## Task goal
Your task is to tally the lines of the listing containing the word "avatar" and report the figure alone.

## Data for analysis
┄┄┄┄┄┄┄┄┄┄
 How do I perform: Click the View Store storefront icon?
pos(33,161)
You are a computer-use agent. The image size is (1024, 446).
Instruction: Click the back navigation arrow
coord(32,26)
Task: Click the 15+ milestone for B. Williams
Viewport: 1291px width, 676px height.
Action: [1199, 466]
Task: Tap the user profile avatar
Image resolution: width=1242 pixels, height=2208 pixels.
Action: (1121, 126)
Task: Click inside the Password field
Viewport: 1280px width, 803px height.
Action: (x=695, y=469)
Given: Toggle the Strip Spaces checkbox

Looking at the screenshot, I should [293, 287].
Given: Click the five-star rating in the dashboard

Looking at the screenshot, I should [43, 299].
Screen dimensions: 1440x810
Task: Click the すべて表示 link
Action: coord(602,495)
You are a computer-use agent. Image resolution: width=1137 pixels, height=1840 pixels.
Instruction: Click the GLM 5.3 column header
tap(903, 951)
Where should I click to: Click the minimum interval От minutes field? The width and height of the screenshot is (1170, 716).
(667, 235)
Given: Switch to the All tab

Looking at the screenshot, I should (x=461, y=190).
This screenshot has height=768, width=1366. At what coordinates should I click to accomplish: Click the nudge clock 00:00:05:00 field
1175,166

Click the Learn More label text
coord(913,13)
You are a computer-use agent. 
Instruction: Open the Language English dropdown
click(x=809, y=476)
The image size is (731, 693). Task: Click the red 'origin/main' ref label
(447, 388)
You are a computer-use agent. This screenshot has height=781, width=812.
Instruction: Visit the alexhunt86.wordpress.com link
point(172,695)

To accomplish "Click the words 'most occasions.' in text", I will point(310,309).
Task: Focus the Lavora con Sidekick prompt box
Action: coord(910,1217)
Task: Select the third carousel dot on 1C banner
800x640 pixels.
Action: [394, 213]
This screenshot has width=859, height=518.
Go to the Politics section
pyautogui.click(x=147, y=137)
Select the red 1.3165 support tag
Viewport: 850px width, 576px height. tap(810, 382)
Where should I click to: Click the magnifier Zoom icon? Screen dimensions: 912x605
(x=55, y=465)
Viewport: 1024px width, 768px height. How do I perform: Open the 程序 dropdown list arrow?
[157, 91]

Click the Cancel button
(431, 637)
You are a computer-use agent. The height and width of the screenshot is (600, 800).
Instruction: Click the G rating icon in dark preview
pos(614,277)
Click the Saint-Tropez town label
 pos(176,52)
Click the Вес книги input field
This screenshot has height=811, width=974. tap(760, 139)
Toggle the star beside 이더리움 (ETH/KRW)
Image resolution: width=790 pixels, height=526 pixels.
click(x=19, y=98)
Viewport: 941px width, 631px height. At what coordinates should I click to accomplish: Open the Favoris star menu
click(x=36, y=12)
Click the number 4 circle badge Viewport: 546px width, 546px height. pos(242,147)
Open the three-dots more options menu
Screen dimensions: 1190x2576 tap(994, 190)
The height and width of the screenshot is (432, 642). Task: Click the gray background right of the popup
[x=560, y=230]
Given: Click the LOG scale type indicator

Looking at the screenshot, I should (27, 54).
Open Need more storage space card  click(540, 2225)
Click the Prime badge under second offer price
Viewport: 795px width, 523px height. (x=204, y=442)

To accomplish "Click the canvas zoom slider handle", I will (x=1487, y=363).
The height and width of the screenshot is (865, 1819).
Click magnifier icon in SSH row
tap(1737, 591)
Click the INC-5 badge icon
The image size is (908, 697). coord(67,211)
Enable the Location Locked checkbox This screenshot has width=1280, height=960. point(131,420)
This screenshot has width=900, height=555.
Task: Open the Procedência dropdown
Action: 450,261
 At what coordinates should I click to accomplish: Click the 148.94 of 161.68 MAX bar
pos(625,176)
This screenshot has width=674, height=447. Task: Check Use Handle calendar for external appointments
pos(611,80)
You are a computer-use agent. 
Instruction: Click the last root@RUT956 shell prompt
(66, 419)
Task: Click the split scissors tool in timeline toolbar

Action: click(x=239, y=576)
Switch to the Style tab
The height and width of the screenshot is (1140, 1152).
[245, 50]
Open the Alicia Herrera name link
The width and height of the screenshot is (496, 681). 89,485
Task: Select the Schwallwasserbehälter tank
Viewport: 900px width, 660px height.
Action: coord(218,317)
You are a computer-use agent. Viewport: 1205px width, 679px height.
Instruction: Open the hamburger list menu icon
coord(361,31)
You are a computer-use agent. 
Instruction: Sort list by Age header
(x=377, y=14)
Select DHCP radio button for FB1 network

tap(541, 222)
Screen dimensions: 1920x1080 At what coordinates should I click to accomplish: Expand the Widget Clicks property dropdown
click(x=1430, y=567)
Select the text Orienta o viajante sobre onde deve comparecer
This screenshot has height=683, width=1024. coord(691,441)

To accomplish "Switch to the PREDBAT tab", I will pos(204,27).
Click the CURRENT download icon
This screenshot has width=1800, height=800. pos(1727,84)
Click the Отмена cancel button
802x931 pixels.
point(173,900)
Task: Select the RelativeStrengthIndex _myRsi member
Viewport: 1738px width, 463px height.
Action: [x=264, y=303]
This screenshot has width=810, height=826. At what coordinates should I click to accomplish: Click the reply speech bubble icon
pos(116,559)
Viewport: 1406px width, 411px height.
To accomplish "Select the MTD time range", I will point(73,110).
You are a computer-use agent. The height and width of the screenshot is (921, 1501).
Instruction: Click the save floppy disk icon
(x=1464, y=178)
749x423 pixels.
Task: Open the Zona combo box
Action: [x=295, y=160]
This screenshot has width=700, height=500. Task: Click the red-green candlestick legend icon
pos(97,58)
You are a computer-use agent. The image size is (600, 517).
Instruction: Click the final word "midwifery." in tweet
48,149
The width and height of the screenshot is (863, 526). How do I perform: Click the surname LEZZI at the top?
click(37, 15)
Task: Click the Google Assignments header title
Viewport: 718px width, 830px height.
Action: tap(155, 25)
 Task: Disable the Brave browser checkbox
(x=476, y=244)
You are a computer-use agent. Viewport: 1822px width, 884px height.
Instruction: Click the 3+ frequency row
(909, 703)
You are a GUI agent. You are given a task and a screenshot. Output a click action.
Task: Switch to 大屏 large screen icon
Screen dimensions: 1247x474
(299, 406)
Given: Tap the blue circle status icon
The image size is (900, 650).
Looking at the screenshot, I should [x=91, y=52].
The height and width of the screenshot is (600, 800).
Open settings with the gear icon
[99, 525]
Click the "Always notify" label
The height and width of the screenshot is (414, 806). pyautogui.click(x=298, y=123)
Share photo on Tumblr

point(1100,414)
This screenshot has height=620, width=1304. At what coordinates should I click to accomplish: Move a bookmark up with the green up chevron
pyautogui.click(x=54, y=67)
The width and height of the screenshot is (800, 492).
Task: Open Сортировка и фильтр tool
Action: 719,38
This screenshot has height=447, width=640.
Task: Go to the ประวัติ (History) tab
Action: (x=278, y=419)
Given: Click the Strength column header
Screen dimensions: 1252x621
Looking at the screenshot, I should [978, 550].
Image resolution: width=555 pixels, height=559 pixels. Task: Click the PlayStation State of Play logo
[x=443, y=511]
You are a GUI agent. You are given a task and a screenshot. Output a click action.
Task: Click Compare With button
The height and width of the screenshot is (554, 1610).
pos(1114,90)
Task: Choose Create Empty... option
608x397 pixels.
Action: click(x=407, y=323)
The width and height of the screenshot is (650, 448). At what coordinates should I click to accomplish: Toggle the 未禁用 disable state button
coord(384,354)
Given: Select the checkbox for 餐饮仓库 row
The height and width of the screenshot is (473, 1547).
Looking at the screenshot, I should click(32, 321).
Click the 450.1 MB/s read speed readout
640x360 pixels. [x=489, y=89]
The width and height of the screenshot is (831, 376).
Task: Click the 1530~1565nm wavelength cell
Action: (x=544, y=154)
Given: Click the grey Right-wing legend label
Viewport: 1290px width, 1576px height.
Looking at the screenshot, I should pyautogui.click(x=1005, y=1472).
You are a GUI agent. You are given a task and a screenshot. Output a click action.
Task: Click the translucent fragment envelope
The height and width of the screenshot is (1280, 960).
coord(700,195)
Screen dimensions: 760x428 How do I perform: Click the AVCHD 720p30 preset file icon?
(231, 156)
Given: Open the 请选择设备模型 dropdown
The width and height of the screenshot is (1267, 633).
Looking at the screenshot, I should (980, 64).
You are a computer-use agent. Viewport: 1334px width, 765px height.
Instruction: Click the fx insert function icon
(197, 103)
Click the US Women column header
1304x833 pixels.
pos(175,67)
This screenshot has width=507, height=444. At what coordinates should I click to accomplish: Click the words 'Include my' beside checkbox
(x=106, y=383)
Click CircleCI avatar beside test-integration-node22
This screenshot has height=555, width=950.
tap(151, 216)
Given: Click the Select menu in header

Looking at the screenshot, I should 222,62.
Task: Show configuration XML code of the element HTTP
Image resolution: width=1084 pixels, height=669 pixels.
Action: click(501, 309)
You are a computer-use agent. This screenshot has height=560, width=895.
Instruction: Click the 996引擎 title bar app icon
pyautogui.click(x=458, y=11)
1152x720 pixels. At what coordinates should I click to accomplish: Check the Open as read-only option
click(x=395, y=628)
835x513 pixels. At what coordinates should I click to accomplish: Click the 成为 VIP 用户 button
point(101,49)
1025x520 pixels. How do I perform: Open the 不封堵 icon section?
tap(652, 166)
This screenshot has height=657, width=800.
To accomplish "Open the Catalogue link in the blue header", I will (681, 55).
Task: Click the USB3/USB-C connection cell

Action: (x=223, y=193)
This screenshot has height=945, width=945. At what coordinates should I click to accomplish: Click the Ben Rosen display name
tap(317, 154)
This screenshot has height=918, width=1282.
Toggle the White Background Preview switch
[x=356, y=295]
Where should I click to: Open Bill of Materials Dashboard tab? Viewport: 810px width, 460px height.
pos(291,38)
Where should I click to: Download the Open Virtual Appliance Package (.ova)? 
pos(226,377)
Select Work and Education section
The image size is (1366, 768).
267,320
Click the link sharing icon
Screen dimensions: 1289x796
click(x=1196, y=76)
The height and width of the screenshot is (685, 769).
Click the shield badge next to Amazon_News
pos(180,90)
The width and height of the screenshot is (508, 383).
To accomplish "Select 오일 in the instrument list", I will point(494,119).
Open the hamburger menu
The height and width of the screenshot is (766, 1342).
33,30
┄┄┄┄┄┄┄┄┄┄
## Expected answer
2